What are Delay Tolerant Networks?

  • The main characteristic of Delay Tolerant Networks (DTNs) is their lack of end-to-and and of long term connectivity. This may stem from a collection of causes such as limited radio range and energy, node sparsity and mobility, jamming, external noise etc. Given this situation, the only means to propagate information is DTNs is the contact: an occasional and relatively short time period of temporary physical proximity of two devices.

  • DTNs may arise in a variety of environments and almost always include very heterogeneous devices. From urban environments to naturally unfriendly places (desert, high mountain top, the Poles) and including developing areas with little to no infrastructure, DTNs have enormous potential.

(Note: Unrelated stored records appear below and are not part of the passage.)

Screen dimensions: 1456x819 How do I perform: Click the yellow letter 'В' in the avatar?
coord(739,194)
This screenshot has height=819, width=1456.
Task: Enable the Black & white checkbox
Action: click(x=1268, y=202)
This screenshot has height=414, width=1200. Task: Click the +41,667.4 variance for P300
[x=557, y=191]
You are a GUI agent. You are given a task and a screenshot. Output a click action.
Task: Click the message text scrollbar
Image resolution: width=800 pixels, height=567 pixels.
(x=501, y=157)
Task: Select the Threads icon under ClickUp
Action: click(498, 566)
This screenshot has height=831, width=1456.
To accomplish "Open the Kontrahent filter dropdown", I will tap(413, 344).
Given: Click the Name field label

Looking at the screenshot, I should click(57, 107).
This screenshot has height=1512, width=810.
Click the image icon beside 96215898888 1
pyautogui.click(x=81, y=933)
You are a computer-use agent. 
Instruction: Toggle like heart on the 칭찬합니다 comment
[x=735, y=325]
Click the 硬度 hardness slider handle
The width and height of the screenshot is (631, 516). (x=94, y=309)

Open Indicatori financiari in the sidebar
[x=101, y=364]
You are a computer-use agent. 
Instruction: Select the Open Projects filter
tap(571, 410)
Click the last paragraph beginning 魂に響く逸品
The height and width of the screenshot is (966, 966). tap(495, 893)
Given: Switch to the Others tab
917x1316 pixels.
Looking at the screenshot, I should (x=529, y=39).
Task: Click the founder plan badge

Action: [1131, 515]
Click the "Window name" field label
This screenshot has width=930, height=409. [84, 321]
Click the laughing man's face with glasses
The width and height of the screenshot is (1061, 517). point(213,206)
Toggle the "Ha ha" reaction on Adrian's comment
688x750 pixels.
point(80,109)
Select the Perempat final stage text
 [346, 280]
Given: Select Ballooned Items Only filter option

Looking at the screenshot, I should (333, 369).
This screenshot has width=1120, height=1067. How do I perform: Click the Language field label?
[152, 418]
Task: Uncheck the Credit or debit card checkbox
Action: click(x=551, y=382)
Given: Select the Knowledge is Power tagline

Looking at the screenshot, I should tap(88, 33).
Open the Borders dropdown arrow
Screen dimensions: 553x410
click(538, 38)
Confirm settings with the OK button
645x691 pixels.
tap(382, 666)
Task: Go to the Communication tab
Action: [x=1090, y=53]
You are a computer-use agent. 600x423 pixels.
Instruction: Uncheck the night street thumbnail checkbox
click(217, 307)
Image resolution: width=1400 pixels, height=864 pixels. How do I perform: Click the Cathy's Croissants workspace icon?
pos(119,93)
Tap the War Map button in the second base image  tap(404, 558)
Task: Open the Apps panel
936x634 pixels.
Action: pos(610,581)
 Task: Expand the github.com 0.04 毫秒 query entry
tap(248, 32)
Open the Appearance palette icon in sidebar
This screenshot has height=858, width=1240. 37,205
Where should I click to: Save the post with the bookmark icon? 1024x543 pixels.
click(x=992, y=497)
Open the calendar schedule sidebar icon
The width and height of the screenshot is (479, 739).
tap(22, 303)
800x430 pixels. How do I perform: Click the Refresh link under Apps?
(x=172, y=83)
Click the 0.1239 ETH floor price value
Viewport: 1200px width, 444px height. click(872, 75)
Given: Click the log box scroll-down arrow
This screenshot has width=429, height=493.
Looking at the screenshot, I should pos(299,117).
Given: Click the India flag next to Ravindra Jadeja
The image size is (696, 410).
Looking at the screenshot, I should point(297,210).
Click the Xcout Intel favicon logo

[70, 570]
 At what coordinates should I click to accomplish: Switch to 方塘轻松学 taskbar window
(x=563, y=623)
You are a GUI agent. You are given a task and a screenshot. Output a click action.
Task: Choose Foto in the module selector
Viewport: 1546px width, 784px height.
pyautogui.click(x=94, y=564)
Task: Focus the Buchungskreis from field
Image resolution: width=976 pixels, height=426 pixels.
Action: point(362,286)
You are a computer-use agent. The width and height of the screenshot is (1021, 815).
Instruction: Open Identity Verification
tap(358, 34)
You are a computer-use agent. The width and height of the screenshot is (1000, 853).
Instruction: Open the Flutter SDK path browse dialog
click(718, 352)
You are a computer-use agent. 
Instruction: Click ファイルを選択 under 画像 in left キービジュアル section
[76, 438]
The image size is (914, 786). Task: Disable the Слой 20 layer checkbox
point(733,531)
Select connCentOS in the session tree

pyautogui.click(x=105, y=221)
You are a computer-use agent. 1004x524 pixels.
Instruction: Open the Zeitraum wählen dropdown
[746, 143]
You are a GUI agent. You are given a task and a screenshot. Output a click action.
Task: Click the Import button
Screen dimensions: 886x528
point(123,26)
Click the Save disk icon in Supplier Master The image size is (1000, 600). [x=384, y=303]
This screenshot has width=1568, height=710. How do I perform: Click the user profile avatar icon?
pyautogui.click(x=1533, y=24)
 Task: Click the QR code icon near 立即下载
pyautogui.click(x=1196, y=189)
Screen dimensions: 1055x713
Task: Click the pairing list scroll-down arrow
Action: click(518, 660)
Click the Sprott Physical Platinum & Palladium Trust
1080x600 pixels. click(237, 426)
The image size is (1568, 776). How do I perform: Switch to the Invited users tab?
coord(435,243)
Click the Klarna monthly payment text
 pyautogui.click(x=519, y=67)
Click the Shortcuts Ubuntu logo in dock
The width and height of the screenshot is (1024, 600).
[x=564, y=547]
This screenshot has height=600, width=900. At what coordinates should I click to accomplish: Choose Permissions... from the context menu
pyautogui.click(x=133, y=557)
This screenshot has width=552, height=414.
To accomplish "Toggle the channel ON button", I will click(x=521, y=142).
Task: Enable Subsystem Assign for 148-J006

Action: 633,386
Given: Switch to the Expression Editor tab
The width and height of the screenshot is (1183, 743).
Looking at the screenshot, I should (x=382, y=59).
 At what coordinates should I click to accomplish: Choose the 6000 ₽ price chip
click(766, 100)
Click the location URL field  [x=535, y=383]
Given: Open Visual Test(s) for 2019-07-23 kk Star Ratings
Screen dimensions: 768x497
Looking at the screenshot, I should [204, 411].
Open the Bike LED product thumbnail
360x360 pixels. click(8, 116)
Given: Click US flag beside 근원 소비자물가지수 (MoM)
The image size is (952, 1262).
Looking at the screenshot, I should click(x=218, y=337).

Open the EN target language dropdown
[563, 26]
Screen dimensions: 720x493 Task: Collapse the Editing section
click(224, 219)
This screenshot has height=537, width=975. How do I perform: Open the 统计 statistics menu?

  • The DTN setting presents entirely new networking challenges, in comparison with the traditional wired network view and even with early mobile ad hoc network scenarios, which were always considered connected. In particular, it is crucial to be able to predict and use contact patterns, and to optimally employ the available resources, i.e., contact capacity, buffer space, energy in order to solve problems, old and new: routing, resource allocation, content placement etc.

Heterogeneous node mobility in DTNs

  • An aspect of paramount importance in networking research is having sound analytical models. They allow us to better understand tradeoffs, counter-intuitive behaviors that we may experimentally observe, and they can reveal unsuspected levers.

  • Initially, DTN analytical models traded accuracy for simplicity and tractability by assuming homogeneous node mobility. Bringing more realistic, heterogeneous node mobility into the picture is slowly under way, but the considerable complexity involved has, so far, hindered any generic conclusions, of the kind obtained from homogeneous mobility analyses. This is one the aims of our reserach.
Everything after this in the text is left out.